Entries on where items appear

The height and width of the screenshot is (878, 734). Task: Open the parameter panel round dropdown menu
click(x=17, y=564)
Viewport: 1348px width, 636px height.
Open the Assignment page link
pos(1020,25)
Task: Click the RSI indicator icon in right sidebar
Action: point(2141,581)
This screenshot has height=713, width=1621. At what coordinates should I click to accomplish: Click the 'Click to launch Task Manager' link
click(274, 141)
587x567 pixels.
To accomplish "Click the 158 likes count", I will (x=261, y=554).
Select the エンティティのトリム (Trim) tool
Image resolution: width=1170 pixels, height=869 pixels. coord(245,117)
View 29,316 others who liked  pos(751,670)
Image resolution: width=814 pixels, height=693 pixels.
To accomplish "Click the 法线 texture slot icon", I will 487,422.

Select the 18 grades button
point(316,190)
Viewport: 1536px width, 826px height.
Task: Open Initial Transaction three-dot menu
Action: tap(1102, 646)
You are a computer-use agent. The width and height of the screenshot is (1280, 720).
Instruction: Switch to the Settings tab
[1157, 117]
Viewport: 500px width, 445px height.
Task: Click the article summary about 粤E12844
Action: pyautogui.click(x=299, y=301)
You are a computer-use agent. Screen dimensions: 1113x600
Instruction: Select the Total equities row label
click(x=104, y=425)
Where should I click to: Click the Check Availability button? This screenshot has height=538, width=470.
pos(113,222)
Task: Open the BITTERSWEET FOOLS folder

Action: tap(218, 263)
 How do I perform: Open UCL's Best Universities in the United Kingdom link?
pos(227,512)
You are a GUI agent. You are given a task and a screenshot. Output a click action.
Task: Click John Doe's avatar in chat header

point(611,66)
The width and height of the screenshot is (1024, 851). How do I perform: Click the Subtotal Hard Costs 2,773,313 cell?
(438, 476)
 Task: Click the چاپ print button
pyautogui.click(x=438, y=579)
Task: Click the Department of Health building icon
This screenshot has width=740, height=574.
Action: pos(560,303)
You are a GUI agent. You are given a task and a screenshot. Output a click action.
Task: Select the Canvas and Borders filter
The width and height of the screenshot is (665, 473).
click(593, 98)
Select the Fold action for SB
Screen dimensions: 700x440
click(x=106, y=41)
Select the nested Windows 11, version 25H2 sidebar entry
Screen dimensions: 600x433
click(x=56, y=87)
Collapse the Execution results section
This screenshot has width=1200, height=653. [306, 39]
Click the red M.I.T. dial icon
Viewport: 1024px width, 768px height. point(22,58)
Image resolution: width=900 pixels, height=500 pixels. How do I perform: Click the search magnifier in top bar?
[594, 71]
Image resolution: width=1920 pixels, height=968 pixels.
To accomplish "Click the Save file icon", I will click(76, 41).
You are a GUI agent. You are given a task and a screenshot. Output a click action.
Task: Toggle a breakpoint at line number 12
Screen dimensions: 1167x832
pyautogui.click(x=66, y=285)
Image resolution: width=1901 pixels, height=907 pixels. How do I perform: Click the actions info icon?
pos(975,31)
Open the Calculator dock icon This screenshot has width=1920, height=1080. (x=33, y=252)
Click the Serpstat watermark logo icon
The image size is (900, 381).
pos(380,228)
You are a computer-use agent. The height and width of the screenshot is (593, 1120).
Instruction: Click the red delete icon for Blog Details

WHAT IS REQUIRED
Count the lines in the material that contain the string "button", matching case exactly. Reply with only the number.

TASK OUTPUT
3